This engagement is a review of clients with equity split dollar arrangements to determine if there is any equity and what to do if there is. Equity split dollar is an arrangement where the employer is entitled to receive its total premium investment when the split dollar agreement terminates. Any buildup of cash value in the insurance policy in excess of the employer's premium contribution is not returned to the employer but is retained by the policy owner (usually the employee or the insurance trust). The excess of cash value accumulation over the total premium investment by the employer is called Equity. In 1996, the IRS issued a technical advice memorandum (96-04-001) which stated that the policy's equity is currently taxable as income, and, when the policy is owned by a third party, it is also taxable as a gift from the employee to the third party owner. The technical advice memorandum is a private ruling which applies only to the particular taxpayer who was audited. In addition, many practitioners believe that the ruling did not adequately address the fundamental rule of insurance policy taxation (Code Section 72), which states that a policy's cash value is not taxable until the policy is surrendered. It is the author's understanding that the IRS currently has a number of technical advice memorandum and private letter ruling requests regarding equity split dollar taxation. It is quite possible that the IRS will formalize its decision on equity split dollar and publish a revenue ruling in the next year or so. However, we do not have any definite indications as to what will happen at this point in time.
It is prudent to review existing split dollar plans for clients, particularly those arrangements that are least 4 or 5 years old, where there is a real possibility that the cash value build up is in excess of the employer premium contribution, and a question of equity taxation might exist. These clients should be informed of the existence of the TAM and the risk of equity taxation should be explained. Many practitioners would advocate that nothing be done in terms of reporting equity tax at this point in time. There is certainly substantial authority under Code section 72 to say that the cash value of an insurance policy, whether it is part of a split dollar arrangement or not, should not be taxed until the policy is surrendered. There is also a possibility that amending an existing split dollar arrangement (to switch it from an equity plan to a non-equity plan) might cause the loss of grandfathering status if the IRS chooses to grandfather an existing agreement in the future.
(b) Which clients?
Clients with split dollar arrangements that have been in existence for at least 4 or 5 years should be reviewed to determine if there is equity and to advise the clients about possible equity taxation.
(c) Benefits and Risks
Review of an equity split dollar arrangement should include some plan for an exit strategy if, in fact, the IRS formalizes its position and decides that equity should be taxed currently. For example, the client might be encouraged to make gifts in excess of the PS 58 amount to the insurance trust, which owns the policy. The gifts could accumulate in the trust and be used as a source of funds to repay the corporation if the split dollar agreement has to be terminated at some point in the future. Another possible plan for an exit strategy from the split dollar agreement, is to create a grantor retained annuity trust and make the insurance trust the remainder beneficiary of the GRAT. This would provide the insurance trust with the source of funds to repay the corporation and terminate the split dollar agreement, if necessary, in the future.
The risk of continuing an equity split dollar arrangement and not reporting the income is that the IRS might audit the plan and insist that equity be reported for each of the open years as income and a gift. The gift tax statute of limitations may be open for more than 3 years if no gift tax return is filed and there has not been proper disclosure of the arrangement.

(Stated exercise A)
Pull out the records starting with the line containing "Expand the Physical" and going on through the last line of the records, and reproduce those lines word for word.

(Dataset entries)
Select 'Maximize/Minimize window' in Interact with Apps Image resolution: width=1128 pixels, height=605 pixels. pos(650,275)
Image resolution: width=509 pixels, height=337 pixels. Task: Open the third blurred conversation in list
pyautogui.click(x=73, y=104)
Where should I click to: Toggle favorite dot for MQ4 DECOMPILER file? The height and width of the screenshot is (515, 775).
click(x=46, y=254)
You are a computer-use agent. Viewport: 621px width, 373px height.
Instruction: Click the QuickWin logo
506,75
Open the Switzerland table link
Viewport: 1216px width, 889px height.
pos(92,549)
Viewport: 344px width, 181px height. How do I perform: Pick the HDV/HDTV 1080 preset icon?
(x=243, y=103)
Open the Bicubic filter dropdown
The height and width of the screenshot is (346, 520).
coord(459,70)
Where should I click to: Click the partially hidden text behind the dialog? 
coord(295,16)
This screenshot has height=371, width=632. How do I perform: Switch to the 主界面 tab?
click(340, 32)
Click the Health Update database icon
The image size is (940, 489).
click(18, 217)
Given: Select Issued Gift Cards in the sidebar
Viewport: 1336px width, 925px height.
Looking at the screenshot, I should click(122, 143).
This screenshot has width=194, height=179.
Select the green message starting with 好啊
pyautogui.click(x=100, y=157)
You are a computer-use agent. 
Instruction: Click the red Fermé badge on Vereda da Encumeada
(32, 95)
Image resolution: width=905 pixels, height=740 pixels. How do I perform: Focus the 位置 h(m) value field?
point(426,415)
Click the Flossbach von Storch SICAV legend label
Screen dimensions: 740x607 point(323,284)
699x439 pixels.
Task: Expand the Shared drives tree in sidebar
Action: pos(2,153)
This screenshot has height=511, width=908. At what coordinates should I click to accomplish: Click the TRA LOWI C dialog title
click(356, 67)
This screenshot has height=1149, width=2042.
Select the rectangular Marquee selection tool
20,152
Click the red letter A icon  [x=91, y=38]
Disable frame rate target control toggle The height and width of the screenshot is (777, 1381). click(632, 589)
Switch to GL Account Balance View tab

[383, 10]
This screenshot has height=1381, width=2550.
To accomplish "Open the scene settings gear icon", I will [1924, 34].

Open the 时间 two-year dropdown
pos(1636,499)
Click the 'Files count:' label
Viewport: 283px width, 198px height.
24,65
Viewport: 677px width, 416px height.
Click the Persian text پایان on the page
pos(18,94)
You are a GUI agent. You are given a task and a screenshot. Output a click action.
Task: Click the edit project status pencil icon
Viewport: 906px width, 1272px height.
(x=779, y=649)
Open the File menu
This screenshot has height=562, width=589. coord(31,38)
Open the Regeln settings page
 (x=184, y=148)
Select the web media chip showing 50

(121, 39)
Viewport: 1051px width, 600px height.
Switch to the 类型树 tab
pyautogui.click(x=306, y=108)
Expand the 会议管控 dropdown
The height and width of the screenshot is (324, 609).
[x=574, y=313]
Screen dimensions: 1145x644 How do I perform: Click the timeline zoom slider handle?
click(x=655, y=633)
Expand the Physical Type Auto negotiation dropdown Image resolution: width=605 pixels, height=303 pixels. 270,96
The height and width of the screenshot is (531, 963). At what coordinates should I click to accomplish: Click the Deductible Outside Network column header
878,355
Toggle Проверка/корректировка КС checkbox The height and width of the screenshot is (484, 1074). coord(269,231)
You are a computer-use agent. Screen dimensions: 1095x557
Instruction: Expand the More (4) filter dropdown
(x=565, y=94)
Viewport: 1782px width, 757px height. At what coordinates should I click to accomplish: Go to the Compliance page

(Stated exercise B)
In the passage on equity split dollar arrangements, what term is used for the excess of cash value accumulation over the employer's total premium investment?

(Task solution A)
Expand the Physical Type Auto negotiation dropdown Image resolution: width=605 pixels, height=303 pixels. 270,96
The height and width of the screenshot is (531, 963). At what coordinates should I click to accomplish: Click the Deductible Outside Network column header
878,355
Toggle Проверка/корректировка КС checkbox The height and width of the screenshot is (484, 1074). coord(269,231)
You are a computer-use agent. Screen dimensions: 1095x557
Instruction: Expand the More (4) filter dropdown
(x=565, y=94)
Viewport: 1782px width, 757px height. At what coordinates should I click to accomplish: Go to the Compliance page

(Task solution B)
Equity